Changing Lanes

We're on our way to watch Oakland play Detroit at the Oakland Coliseum. The traffic on Interstate 880 is heavy, and I wonder if we'll make it on time. Hegenberger Road, the exit, is still miles away, but already cars are moving over, positioning themselves for the turnoff. My brother ignores them and their slow crawl forward.

I'm starting to worry. “You need to get over,” I say. He doesn't seem concerned.

“Don't worry,” he says.

I can see the turnoff up ahead. There’s a solid line of cars to our left. Will someone let us cut in line, knowing he's jumped ahead? He signals and starts easing over. No one is leaving a crack. They creep bumper to bumper, like a giant caterpillar. And then, amazingly, he gets the nose of the car in front of a white Mercedes. His mud-covered Trooper festooned with dings, scrapes, and dents, forces its way, inch by hateful inch, in front of the Mercedes. The driver honks, but it is a honk of defeat, not defiance.

We make it to the ballpark in plenty of time, find our seats, and grab a couple of beers. We're playing the Detroit Tigers, and there are Tigers fans sitting behind us, enjoying the day. The crowd is doing the silly wave. I don't stand. I continue sipping my beer. “I hate the fucking wave,” I say to no one in particular, but a nearby fellow turns, smiles, and says, “It's better if you're riding it.”
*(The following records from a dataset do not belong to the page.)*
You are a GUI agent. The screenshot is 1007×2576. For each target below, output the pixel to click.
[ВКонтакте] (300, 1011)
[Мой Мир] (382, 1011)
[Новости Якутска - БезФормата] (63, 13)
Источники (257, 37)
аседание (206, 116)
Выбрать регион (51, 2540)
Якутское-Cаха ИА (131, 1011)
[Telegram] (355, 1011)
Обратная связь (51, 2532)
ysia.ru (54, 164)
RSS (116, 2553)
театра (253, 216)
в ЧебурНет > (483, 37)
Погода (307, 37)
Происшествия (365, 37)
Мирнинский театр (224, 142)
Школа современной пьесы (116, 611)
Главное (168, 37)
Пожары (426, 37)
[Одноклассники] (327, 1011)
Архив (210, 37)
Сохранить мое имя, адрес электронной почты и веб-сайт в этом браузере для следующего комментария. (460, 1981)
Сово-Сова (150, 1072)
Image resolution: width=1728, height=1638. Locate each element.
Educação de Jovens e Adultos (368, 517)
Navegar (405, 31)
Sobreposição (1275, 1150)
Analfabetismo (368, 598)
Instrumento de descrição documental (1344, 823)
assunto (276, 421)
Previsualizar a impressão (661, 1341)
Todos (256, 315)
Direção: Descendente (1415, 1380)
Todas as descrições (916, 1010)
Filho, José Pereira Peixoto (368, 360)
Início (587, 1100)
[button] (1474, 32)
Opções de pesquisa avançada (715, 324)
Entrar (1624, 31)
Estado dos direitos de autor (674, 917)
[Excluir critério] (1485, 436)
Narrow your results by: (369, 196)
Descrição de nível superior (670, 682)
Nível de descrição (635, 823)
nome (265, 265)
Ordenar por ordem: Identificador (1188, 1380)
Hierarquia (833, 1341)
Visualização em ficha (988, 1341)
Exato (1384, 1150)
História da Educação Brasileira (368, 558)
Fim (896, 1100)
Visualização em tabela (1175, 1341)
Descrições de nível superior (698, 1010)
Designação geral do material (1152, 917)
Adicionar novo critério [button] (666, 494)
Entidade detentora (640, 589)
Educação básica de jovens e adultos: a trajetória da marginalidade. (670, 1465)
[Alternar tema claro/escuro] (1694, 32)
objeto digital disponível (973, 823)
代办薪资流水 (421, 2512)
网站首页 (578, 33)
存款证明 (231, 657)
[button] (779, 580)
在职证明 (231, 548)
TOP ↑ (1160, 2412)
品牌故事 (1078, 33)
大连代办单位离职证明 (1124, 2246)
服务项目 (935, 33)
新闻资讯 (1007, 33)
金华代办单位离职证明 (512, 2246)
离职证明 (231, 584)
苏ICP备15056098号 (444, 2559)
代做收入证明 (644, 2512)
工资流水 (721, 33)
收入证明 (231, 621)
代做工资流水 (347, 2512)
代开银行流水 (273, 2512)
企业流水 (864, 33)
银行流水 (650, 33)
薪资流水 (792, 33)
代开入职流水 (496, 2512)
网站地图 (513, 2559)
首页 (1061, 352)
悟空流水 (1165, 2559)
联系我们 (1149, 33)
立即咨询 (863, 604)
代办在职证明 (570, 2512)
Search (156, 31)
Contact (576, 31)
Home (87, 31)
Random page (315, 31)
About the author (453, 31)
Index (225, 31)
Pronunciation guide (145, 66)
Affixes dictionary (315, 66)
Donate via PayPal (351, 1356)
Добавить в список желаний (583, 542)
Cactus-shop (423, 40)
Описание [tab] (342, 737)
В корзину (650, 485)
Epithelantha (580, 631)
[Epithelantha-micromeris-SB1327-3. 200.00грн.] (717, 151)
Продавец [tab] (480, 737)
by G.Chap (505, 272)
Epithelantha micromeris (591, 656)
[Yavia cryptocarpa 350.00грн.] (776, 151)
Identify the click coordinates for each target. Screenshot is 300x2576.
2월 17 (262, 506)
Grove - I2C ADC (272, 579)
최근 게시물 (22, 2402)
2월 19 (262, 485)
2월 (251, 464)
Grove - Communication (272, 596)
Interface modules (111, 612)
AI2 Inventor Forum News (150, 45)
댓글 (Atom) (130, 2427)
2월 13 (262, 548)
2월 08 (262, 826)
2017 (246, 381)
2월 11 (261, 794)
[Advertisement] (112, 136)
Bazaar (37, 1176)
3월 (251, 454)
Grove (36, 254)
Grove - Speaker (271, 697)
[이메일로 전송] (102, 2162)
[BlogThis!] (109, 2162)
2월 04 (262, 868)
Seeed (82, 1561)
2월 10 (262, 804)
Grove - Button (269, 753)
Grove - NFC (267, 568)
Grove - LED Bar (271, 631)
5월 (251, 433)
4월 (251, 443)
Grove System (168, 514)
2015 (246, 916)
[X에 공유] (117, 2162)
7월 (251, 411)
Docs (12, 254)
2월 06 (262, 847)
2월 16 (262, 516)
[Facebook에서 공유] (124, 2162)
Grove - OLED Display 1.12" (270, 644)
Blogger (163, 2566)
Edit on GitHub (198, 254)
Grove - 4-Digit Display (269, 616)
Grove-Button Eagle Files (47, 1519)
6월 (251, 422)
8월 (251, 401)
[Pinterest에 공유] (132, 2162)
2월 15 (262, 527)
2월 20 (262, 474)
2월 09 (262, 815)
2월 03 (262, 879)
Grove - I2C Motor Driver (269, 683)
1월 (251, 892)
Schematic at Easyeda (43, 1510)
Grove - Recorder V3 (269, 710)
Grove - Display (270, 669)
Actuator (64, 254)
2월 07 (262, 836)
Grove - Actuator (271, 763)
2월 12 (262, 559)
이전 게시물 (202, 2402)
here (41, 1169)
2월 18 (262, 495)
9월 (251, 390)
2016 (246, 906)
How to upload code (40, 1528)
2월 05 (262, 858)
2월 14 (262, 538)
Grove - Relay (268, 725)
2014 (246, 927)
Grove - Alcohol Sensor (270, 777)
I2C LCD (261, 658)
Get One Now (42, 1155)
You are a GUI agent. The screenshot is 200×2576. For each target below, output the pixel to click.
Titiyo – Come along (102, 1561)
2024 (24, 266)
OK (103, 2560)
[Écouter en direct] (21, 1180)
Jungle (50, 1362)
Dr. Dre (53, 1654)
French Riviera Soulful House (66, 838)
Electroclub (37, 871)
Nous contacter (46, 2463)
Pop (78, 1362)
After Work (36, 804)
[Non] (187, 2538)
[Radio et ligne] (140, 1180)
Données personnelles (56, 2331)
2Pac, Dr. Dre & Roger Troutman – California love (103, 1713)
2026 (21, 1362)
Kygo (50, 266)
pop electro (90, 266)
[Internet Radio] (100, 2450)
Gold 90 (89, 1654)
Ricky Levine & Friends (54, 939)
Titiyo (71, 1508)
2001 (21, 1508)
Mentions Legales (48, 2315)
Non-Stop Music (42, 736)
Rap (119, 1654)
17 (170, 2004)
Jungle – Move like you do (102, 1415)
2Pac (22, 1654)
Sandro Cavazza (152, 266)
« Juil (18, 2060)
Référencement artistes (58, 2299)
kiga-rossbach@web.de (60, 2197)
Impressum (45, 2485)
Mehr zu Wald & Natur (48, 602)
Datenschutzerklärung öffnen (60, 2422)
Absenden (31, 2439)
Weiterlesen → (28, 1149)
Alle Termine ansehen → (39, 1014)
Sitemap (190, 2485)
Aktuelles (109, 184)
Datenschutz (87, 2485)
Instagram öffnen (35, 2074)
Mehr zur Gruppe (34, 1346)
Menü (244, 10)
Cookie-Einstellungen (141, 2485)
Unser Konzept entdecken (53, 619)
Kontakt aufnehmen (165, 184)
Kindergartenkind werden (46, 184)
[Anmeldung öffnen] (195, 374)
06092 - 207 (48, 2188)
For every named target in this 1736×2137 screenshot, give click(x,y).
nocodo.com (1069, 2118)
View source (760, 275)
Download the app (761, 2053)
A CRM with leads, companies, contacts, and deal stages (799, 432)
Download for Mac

Oakland takes to the field, the crowd cheering, and the Detroit fans behind us start chanting: “Horse's ass, cow's titties. We're the boys from Detroit City.”

The Tigers bat first. Their leadoff hitter lines the first pitch into the gap in right-center field, but Henderson is quick to track it down. The runner takes first wide and accelerates toward second. He and the ball get there together, but the second baseman has blocked his path. The runner, Pettis, tries to slide between his feet, but Phillips has dropped his knee to the ground, not worried about dings, scrapes, or dents to his body. The umpire calls Pettis out.

The Detroit fans boo, we cheer, and the wave once again circles the stadium—and I stand as it sweeps us away.